» **Description of the task**: Copy out the lines below, putting "Find an element" in place of every "Locate an element" and keeping everything else unchanged.

» **Exercise inputs**:
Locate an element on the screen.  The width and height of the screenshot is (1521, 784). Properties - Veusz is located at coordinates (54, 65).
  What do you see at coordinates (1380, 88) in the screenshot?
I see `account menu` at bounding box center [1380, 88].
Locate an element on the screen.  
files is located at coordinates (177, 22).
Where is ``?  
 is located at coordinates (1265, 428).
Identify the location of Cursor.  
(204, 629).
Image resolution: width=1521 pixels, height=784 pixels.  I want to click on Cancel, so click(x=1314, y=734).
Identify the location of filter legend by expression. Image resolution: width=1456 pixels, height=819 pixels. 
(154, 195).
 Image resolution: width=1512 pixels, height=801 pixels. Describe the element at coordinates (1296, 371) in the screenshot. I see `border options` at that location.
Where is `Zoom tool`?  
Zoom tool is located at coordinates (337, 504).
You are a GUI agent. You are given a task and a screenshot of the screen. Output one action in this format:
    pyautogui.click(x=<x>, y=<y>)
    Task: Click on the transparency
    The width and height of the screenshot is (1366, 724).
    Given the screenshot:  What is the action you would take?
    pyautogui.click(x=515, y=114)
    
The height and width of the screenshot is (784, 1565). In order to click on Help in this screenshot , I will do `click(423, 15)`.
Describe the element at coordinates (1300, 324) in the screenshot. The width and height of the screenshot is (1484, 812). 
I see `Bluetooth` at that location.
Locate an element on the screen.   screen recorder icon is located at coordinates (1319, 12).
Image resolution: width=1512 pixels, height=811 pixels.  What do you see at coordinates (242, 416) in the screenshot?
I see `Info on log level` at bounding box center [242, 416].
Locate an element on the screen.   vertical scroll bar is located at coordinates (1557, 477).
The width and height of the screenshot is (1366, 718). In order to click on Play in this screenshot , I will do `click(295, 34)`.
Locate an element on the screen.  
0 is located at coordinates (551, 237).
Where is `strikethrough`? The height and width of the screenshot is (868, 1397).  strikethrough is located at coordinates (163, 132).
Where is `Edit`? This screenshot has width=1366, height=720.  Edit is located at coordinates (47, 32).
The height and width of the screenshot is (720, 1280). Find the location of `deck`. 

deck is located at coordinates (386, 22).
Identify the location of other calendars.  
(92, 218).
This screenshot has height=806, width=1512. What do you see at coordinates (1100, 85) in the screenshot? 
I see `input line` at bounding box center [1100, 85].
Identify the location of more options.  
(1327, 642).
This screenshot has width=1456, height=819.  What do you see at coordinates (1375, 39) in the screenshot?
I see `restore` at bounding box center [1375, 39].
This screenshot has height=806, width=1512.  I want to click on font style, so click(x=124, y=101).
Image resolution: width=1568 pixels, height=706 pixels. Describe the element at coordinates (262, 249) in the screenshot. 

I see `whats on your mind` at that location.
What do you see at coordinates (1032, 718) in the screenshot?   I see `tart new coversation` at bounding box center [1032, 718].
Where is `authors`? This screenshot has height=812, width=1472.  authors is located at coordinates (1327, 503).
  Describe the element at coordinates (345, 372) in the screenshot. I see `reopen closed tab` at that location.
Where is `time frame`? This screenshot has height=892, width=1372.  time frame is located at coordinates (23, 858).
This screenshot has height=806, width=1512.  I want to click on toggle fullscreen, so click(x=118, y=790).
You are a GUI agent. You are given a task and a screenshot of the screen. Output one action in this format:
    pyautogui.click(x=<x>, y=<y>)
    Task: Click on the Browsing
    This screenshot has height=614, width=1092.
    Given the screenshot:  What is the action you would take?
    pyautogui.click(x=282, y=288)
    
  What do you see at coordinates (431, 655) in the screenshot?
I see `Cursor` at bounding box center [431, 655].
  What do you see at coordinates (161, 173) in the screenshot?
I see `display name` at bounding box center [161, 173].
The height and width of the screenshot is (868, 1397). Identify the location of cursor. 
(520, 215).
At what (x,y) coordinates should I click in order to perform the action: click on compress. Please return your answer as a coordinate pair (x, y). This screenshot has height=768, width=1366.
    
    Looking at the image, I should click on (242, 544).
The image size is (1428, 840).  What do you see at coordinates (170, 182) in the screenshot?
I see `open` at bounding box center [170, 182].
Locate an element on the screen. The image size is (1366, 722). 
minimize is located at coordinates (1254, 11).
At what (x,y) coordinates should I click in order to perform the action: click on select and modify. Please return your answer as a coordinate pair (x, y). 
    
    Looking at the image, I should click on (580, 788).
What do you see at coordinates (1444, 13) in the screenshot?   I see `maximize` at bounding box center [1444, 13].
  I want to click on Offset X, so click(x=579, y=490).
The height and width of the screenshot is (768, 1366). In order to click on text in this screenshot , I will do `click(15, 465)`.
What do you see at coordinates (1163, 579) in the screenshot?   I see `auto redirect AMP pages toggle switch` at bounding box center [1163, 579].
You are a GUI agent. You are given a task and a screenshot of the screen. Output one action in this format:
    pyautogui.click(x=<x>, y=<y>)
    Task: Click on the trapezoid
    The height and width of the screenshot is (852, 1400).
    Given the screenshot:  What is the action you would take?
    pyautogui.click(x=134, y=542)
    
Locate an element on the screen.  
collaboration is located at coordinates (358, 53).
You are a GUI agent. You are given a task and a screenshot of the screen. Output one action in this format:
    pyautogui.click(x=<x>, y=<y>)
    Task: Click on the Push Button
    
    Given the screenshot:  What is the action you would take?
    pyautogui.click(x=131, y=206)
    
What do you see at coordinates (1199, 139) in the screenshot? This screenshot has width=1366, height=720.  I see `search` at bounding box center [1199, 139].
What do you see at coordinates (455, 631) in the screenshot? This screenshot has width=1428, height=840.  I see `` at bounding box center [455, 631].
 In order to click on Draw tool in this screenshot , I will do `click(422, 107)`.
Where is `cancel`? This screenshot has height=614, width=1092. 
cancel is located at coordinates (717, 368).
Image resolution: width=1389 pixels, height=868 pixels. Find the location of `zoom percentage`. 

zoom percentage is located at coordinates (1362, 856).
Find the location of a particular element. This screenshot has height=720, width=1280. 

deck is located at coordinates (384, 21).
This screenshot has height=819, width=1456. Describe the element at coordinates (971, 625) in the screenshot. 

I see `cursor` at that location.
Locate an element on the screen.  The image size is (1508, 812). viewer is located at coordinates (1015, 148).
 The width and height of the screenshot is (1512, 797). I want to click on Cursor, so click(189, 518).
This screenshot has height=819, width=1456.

» **Exercise solution**:
Find an element on the screen.  The width and height of the screenshot is (1521, 784). Properties - Veusz is located at coordinates (54, 65).
  What do you see at coordinates (1380, 88) in the screenshot?
I see `account menu` at bounding box center [1380, 88].
Find an element on the screen.  
files is located at coordinates (177, 22).
Where is ``?  
 is located at coordinates (1265, 428).
Identify the location of Cursor.  
(204, 629).
Image resolution: width=1521 pixels, height=784 pixels.  I want to click on Cancel, so click(x=1314, y=734).
Identify the location of filter legend by expression. Image resolution: width=1456 pixels, height=819 pixels. 
(154, 195).
 Image resolution: width=1512 pixels, height=801 pixels. Describe the element at coordinates (1296, 371) in the screenshot. I see `border options` at that location.
Where is `Zoom tool`?  
Zoom tool is located at coordinates (337, 504).
You are a GUI agent. You are given a task and a screenshot of the screen. Output one action in this format:
    pyautogui.click(x=<x>, y=<y>)
    Task: Click on the transparency
    The width and height of the screenshot is (1366, 724).
    Given the screenshot:  What is the action you would take?
    pyautogui.click(x=515, y=114)
    
The height and width of the screenshot is (784, 1565). In order to click on Help in this screenshot , I will do `click(423, 15)`.
Describe the element at coordinates (1300, 324) in the screenshot. The width and height of the screenshot is (1484, 812). 
I see `Bluetooth` at that location.
Find an element on the screen.   screen recorder icon is located at coordinates (1319, 12).
Image resolution: width=1512 pixels, height=811 pixels.  What do you see at coordinates (242, 416) in the screenshot?
I see `Info on log level` at bounding box center [242, 416].
Find an element on the screen.   vertical scroll bar is located at coordinates (1557, 477).
The width and height of the screenshot is (1366, 718). In order to click on Play in this screenshot , I will do `click(295, 34)`.
Find an element on the screen.  
0 is located at coordinates (551, 237).
Where is `strikethrough`? The height and width of the screenshot is (868, 1397).  strikethrough is located at coordinates (163, 132).
Where is `Edit`? This screenshot has width=1366, height=720.  Edit is located at coordinates (47, 32).
The height and width of the screenshot is (720, 1280). Find the location of `deck`. 

deck is located at coordinates (386, 22).
Identify the location of other calendars.  
(92, 218).
This screenshot has height=806, width=1512. What do you see at coordinates (1100, 85) in the screenshot? 
I see `input line` at bounding box center [1100, 85].
Identify the location of more options.  
(1327, 642).
This screenshot has width=1456, height=819.  What do you see at coordinates (1375, 39) in the screenshot?
I see `restore` at bounding box center [1375, 39].
This screenshot has height=806, width=1512.  I want to click on font style, so click(x=124, y=101).
Image resolution: width=1568 pixels, height=706 pixels. Describe the element at coordinates (262, 249) in the screenshot. 

I see `whats on your mind` at that location.
What do you see at coordinates (1032, 718) in the screenshot?   I see `tart new coversation` at bounding box center [1032, 718].
Where is `authors`? This screenshot has height=812, width=1472.  authors is located at coordinates (1327, 503).
  Describe the element at coordinates (345, 372) in the screenshot. I see `reopen closed tab` at that location.
Where is `time frame`? This screenshot has height=892, width=1372.  time frame is located at coordinates (23, 858).
This screenshot has height=806, width=1512.  I want to click on toggle fullscreen, so click(x=118, y=790).
You are a GUI agent. You are given a task and a screenshot of the screen. Output one action in this format:
    pyautogui.click(x=<x>, y=<y>)
    Task: Click on the Browsing
    This screenshot has height=614, width=1092.
    Given the screenshot:  What is the action you would take?
    pyautogui.click(x=282, y=288)
    
  What do you see at coordinates (431, 655) in the screenshot?
I see `Cursor` at bounding box center [431, 655].
  What do you see at coordinates (161, 173) in the screenshot?
I see `display name` at bounding box center [161, 173].
The height and width of the screenshot is (868, 1397). Identify the location of cursor. 
(520, 215).
At what (x,y) coordinates should I click in order to perform the action: click on compress. Please return your answer as a coordinate pair (x, y). This screenshot has height=768, width=1366.
    
    Looking at the image, I should click on (242, 544).
The image size is (1428, 840).  What do you see at coordinates (170, 182) in the screenshot?
I see `open` at bounding box center [170, 182].
Find an element on the screen. The image size is (1366, 722). 
minimize is located at coordinates (1254, 11).
At what (x,y) coordinates should I click in order to perform the action: click on select and modify. Please return your answer as a coordinate pair (x, y). 
    
    Looking at the image, I should click on (580, 788).
What do you see at coordinates (1444, 13) in the screenshot?   I see `maximize` at bounding box center [1444, 13].
  I want to click on Offset X, so click(x=579, y=490).
The height and width of the screenshot is (768, 1366). In order to click on text in this screenshot , I will do `click(15, 465)`.
What do you see at coordinates (1163, 579) in the screenshot?   I see `auto redirect AMP pages toggle switch` at bounding box center [1163, 579].
You are a GUI agent. You are given a task and a screenshot of the screen. Output one action in this format:
    pyautogui.click(x=<x>, y=<y>)
    Task: Click on the trapezoid
    The height and width of the screenshot is (852, 1400).
    Given the screenshot:  What is the action you would take?
    pyautogui.click(x=134, y=542)
    
Find an element on the screen.  
collaboration is located at coordinates (358, 53).
You are a GUI agent. You are given a task and a screenshot of the screen. Output one action in this format:
    pyautogui.click(x=<x>, y=<y>)
    Task: Click on the Push Button
    
    Given the screenshot:  What is the action you would take?
    pyautogui.click(x=131, y=206)
    
What do you see at coordinates (1199, 139) in the screenshot? This screenshot has width=1366, height=720.  I see `search` at bounding box center [1199, 139].
What do you see at coordinates (455, 631) in the screenshot? This screenshot has width=1428, height=840.  I see `` at bounding box center [455, 631].
 In order to click on Draw tool in this screenshot , I will do `click(422, 107)`.
Where is `cancel`? This screenshot has height=614, width=1092. 
cancel is located at coordinates (717, 368).
Image resolution: width=1389 pixels, height=868 pixels. Find the location of `zoom percentage`. 

zoom percentage is located at coordinates (1362, 856).
Find the location of a particular element. This screenshot has height=720, width=1280. 

deck is located at coordinates (384, 21).
This screenshot has height=819, width=1456. Describe the element at coordinates (971, 625) in the screenshot. 

I see `cursor` at that location.
Find an element on the screen.  The image size is (1508, 812). viewer is located at coordinates (1015, 148).
 The width and height of the screenshot is (1512, 797). I want to click on Cursor, so click(189, 518).
This screenshot has height=819, width=1456.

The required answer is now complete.